Bhagwati and Panagariya disgrace themselves further

I reproduce in full below, their letter to the editor on The Economist

Controversial Modi

SIR – Your leader on Narendra Modi, the front-runner to be India’s next prime minister, repeated accusations that have been thoroughly investigated and found to be without basis by no less than a Special Investigation Team (SIT) appointed by the Indian Supreme Court (“Would Modi save India or wreck it?”, December 14th).

Professors at Columbia University
New York

This completely unnecessary intervention is flawed at so many levels that it is amazing that this comes from professors of economics at Columbia….or perhaps I am the only one shocked at the depths that these amoral economists have plumbed. In sequence below:

  • “Narendra Modi, the front-runner to be India’s next prime minister”: The professors choose to side with fawning editors and rabble rousing politicians and turn out like blind cheerleaders when they declare Modi to be the front-runner. Not only is is likely that the BJP is bound to struggle to secure a significant number in the Indian parliament in 2014, it also appears to political observers that even if the BJP manages a good tally, it will struggle to cobble up an alliance that might have a shot at a majority in the house. In any case, irrespective of the electoral verdict, a person’s calling card is not his defence against a crime.
  • “what you call a pogrom was in fact a “communal riot””: A pogrom is a violent communal riot against a targeted opponent. In this case, there is plenty of evidence that Muslims bore the brunt of much of the violence in 2002. Whether this was in response to the Godhra train fire or not is material, but not a justification for the targeted violence that followed. See here for research on how this targeted violence would have benefited the BJP in the subsequent elections. It is important to note that it is the BJP and it religious extremist ideologues that are accused of having plotted these attacks. By no means does this political party and its fringe fundamentalists represent the majority of the liberal Hindu in India.
  • “more numerous 1984 killing of Sikhs”: this is the favourite bogey of those who think Modi and BJP are no more guilty of any sin than their archrivals, the Congress party. While this response works in television studios, this is hardly an argument expected from an academic/researcher. And all this response means is this: “we both killed innocents – so why accuse only us?” – hardly a position that the “eminent” professors should be supporting
  • “With not a single charge against Mr Modi standing up to the SIT’s scrutiny, it is absurd to ask him to atone”: Whatever blunders Manmohan Singh may have made or not in his 3rd Jan press conference, he was spot on when he said the following where he made it clear that Modi’s culpability is not just legal, but moral and political:

by “strong Prime Minister”, you mean that you preside over a mass massacre of innocent citizens on the streets of Ahmedabad, that is the measure of strength, I do not believe that sort of strength this country needs, least of all, in its Prime Minister

And, the SIT may have made its submission to the courts that pronounced its verdict on Modi. This merely implies that there was no evidence of acts of commission by Modi – but does nothing to absolve him of acts of omission and gross administrative failure.

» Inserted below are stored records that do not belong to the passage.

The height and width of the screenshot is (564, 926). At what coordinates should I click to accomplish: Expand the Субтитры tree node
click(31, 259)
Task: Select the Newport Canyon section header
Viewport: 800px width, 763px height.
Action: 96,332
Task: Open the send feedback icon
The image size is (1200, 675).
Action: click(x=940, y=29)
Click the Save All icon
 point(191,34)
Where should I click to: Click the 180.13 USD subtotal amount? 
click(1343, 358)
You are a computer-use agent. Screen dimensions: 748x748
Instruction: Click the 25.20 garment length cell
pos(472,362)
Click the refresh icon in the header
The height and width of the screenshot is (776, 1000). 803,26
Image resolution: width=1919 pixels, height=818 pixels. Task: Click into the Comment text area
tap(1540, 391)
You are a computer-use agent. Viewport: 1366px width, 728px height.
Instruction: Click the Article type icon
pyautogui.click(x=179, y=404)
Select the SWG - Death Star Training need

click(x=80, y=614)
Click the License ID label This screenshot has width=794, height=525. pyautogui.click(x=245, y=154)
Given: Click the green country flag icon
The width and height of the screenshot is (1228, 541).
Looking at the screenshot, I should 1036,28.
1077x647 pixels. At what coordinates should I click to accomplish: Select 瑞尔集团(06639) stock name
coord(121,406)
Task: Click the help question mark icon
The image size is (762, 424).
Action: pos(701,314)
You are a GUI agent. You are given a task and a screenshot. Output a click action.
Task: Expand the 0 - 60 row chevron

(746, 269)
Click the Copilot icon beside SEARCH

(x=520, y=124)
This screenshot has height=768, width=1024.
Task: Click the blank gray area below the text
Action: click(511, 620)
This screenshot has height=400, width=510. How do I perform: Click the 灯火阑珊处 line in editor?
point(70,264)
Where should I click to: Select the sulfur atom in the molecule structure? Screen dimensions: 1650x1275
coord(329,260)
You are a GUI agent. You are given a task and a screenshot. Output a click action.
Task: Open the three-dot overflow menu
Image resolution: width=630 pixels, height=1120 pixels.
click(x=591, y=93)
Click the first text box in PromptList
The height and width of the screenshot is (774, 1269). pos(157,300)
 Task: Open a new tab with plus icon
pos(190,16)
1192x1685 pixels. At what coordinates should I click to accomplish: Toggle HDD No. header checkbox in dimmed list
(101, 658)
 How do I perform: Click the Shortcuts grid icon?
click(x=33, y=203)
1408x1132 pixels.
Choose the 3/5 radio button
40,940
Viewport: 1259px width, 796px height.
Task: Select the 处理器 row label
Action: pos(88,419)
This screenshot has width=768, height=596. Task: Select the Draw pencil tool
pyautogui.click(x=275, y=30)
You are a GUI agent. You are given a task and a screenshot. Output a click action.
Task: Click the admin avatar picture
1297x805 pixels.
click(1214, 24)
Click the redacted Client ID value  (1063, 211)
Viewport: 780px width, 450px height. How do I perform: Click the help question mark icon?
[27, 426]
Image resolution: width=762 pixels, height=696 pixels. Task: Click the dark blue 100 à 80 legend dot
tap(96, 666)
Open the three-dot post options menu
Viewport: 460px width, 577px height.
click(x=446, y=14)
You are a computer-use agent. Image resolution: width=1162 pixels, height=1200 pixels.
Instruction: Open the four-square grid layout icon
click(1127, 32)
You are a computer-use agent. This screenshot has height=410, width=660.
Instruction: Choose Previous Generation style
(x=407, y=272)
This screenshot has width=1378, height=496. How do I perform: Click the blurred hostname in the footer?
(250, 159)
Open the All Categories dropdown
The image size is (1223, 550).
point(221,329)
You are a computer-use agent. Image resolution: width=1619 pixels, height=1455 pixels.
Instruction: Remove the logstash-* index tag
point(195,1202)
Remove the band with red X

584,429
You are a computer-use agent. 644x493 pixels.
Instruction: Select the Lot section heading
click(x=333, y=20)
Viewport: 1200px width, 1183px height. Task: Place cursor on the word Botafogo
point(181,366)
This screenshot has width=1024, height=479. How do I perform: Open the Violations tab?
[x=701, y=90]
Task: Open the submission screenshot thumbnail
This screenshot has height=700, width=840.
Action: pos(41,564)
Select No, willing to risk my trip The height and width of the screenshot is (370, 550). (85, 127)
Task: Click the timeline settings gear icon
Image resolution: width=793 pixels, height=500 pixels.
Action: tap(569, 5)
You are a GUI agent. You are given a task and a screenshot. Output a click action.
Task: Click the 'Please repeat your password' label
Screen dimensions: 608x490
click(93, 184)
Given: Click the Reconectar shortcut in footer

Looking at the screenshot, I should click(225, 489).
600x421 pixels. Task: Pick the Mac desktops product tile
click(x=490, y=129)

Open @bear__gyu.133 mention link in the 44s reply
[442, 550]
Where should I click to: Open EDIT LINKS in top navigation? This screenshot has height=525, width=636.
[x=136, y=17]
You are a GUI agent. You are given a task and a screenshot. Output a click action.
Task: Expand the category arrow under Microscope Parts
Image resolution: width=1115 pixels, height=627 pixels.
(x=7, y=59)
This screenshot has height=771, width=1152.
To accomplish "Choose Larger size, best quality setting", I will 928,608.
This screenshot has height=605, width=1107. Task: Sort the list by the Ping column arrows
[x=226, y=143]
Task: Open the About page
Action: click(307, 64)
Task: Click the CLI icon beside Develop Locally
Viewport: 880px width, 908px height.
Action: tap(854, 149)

Finally, this intervention by Bhagwati and Panagariya follow on their rich tradition where they have been crass in their comments on Amartya Sen – completely distasteful language. This can only add up to the most blatant suck-up by an academic, hoping for a suitable reward/position from a possible BJP government if and when it comes to power in future.

Other than an administrative climate where Modi ensures speedy clearances for corporate investment plans, it would be a strain for anyone to identify anything that makes Modi or the BJP appear to support politics any different from the Congress. In the recent food security bill debates, Modi actually argued that the bill was not comprehensive enough and pointed to the BJP’s successes in Chattisgarh where the state government delivered rice at cheaper rates to a larger section of the population. And so on and so forth…but these have been analysed threadbare elsewhere that Bhagwati and Panagariya seem to have wilfully ignored for the sake of their sycophantic worship of Narendra Modi


One Reply to “Bhagwati and Panagariya disgrace themselves further”

  1. at the risk of sounding ignorant and recognising that i could have looked some of this up for myself but… i think your (suvo’s) argument could have been stronger.

    1. whether or not the 2002 violence was a “pogrom” or “communal riot” would benefit from a definition of each and the key distinction between them. is it numbers? intention? etc. neither justifies the violence but if people want to haggle about terms and which applies (and why it matters), they should be precise.

    2. the argument about sikhs shouldn’t hold up anywhere — it’s about a different time and place and sin isn’t usually an argument of relativity. if you argue for your relative innocence because someone else did worse, it sounds like an admission of guilt to me.

    3. Modi’s sins might be of a moral and political nature as well but if there are also questions about the legal process, then the question of culpability on that front should be more firmly kept open, regardless of the ‘no less than’ SIT.